Machine Learning

AI Professionals Bootcamp | Week 3

2025-12-28

GenAI policy reminder (Week 3)

You may use Generative AI only for clarifying questions.

✅ Allowed: definitions, “what does this error mean?”, reading docs, concept explanations
❌ Not allowed: generating your solution code, debugging by copy‑paste, writing full functions

Warning

This week is a graded repo. If GenAI writes your training/predict code, you will not build the skill.

Announcements / admin

This week you will ship a baseline ML system (train + evaluate + batch predict)
Offline-first: your repo must run without internet
Daily habit: commit + push (at least 1 commit/day)
Hidden tests reward: determinism (seeded) + helpful failures (clear errors)

Note

Capstone teams + project ideas are finalized by end of Week 5 (Jan 15, 2026).

Day 1: ML in one picture + your dataset contract

Goal: understand the supervised learning loop and write a clear dataset contract for the Week 3 project.

Bootcamp • SDAIA Academy

Today’s Flow

Session 1 (60m): ML in one picture (supervised learning basics)
Asr Prayer (20m)
Session 2 (60m): From feature table → dataset contract (X/y, IDs, leakage)
Maghrib Prayer (20m)
Session 3 (60m): Repo + CLI orientation (what you will run all week)
Isha Prayer (20m)
Hands-on (120m): Generate sample data + draft your model card + Git push

Learning Objectives

By the end of today, you can:

Explain supervised learning in 1 sentence
Distinguish training vs inference (what columns are available)
Identify features vs target vs ID columns in a table
Run ml-baseline --help and ml-baseline make-sample-data
Create reports/model_card.md with a draft dataset contract

Warm-up: connect Week 2 → Week 3 (5 minutes)

In pairs, answer:

In Week 2, what did “one row” represent in your feature table?
Name one ID column you would keep to join predictions back.
Where should a feature table live in a repo?

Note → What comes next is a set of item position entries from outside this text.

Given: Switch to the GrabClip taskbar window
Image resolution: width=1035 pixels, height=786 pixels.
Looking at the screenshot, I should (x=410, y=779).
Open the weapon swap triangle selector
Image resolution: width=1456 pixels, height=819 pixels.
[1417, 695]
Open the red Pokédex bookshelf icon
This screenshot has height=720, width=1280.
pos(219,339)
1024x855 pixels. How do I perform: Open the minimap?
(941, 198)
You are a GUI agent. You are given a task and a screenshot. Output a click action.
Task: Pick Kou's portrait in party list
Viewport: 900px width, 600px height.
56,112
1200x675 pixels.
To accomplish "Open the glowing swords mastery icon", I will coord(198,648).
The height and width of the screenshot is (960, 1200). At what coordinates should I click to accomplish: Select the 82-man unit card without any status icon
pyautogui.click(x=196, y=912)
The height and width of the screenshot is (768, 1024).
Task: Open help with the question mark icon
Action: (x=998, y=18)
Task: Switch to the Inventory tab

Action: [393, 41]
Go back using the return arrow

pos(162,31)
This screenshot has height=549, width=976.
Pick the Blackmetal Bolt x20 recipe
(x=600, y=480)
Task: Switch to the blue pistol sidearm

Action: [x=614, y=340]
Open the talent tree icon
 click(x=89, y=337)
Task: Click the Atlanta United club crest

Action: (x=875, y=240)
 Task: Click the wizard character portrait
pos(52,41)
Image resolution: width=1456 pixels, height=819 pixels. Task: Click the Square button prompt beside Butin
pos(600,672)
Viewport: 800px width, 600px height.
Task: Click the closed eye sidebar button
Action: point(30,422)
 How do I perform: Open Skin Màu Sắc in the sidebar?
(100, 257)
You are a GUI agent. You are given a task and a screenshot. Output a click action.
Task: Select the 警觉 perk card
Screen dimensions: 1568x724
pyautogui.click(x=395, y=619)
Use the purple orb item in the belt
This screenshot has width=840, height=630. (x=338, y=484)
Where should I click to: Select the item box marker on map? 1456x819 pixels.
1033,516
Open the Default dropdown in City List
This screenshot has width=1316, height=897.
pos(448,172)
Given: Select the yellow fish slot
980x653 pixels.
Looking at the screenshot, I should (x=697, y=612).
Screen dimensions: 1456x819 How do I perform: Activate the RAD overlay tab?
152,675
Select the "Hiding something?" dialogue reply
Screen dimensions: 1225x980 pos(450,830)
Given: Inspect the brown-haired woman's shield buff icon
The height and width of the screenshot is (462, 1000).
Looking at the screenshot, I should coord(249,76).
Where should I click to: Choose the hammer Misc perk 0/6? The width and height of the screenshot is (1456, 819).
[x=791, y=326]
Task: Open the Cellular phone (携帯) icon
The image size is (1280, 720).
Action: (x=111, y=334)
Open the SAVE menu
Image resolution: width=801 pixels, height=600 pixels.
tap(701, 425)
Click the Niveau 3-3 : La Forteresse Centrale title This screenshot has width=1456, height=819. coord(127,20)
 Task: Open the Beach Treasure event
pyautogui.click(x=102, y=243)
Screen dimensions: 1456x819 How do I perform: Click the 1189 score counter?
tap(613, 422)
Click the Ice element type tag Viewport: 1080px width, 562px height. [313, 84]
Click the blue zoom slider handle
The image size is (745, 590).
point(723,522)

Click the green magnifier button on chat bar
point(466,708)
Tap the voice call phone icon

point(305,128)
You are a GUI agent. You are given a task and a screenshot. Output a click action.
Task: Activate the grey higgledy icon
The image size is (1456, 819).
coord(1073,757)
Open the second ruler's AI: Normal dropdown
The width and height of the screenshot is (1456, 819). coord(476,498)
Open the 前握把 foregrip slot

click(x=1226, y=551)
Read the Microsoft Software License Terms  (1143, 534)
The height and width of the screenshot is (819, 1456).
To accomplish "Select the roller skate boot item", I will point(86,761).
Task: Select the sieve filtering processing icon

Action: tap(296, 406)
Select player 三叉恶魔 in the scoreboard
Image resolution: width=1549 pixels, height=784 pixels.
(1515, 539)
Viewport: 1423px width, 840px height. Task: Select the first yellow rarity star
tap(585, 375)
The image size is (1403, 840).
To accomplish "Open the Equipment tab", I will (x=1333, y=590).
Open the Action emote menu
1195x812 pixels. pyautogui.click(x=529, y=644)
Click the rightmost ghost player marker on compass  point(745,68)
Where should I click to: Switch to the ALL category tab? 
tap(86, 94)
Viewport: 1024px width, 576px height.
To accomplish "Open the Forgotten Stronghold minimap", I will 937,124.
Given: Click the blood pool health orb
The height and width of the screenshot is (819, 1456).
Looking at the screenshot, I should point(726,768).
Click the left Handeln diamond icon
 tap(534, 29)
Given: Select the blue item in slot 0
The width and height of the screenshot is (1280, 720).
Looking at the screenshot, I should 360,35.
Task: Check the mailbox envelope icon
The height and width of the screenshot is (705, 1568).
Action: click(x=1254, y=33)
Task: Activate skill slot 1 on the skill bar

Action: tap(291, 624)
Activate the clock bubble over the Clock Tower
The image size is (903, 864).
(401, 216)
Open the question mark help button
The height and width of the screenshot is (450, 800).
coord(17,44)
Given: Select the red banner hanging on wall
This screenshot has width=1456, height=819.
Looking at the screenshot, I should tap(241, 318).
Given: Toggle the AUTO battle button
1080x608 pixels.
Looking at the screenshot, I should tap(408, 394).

Checkpoint: you can say “one row = ”, “ID = ”, “path = data/processed/...”.

Week 3 project (in plain English)

By Friday, your repo can:

read a feature table from data/processed/features.<csv|parquet>
train a baseline model and save a run folder under models/runs/<run_id>/
batch predict on a new file and write outputs/preds.csv
explain what you did in reports/model_card.md + reports/eval_summary.md

Today we only build the foundation: ML basics + dataset contract + “hello CLI”.

End-state demo (what you’ll run later this week)

Train

uv run ml-baseline train --target is_high_value

Predict

uv run ml-baseline predict --run latest \
  --input data/processed/features.csv \
  --output outputs/preds.csv

Note

Don’t worry about the options yet. This week is: define → split → baseline → train → evaluate → save → predict → report.

Session 1

ML in one picture (supervised learning basics)

Session 1 objectives

Define features and target
Explain the supervised learning loop at a high level
Tell the difference between training time and inference time

What is supervised machine learning?

You have examples where the answer is known.

Input (features): information you have before a decision
Output (target): the label/value you want to predict
A model learns a rule: X → y

Tip

In this bootcamp, “ML” means: “turn a table into a reliable prediction pipeline.”

One picture: the supervised learning loop

Feature table (X + y)
   |
   | split (simulate “new data”)
   v
Train split  ──> fit model ──> save model artifacts
Holdout split ─> evaluate  ──> metrics + tables

New file (X only) ─> load model ─> predict ─> preds.csv

Today: we focus on understanding the pieces (not the math).

Features vs target (X vs y)

Remember

X (features): what you know at prediction time
y (target): what you want the model to output
You must decide this before training

Example table

user_id	country	n_orders	total_amount	is_high_value
u001	US	8	92.0	1
u002	GB	2	18.5	0
u003	CA	5	63.2	0

Classification vs regression (quick intuition)

Classification: predict a category (e.g., 0/1, “spam/not spam”)
Regression: predict a number (e.g., price, demand)

Note

In the sample data, is_high_value is classification (0 or 1).

Training vs inference

During training:

you have features + target
you can measure “how good” the model is (evaluation)

During inference (real use):

you have features only
the model produces predictions

Warning

If your inference file contains the target column, you are probably leaking information.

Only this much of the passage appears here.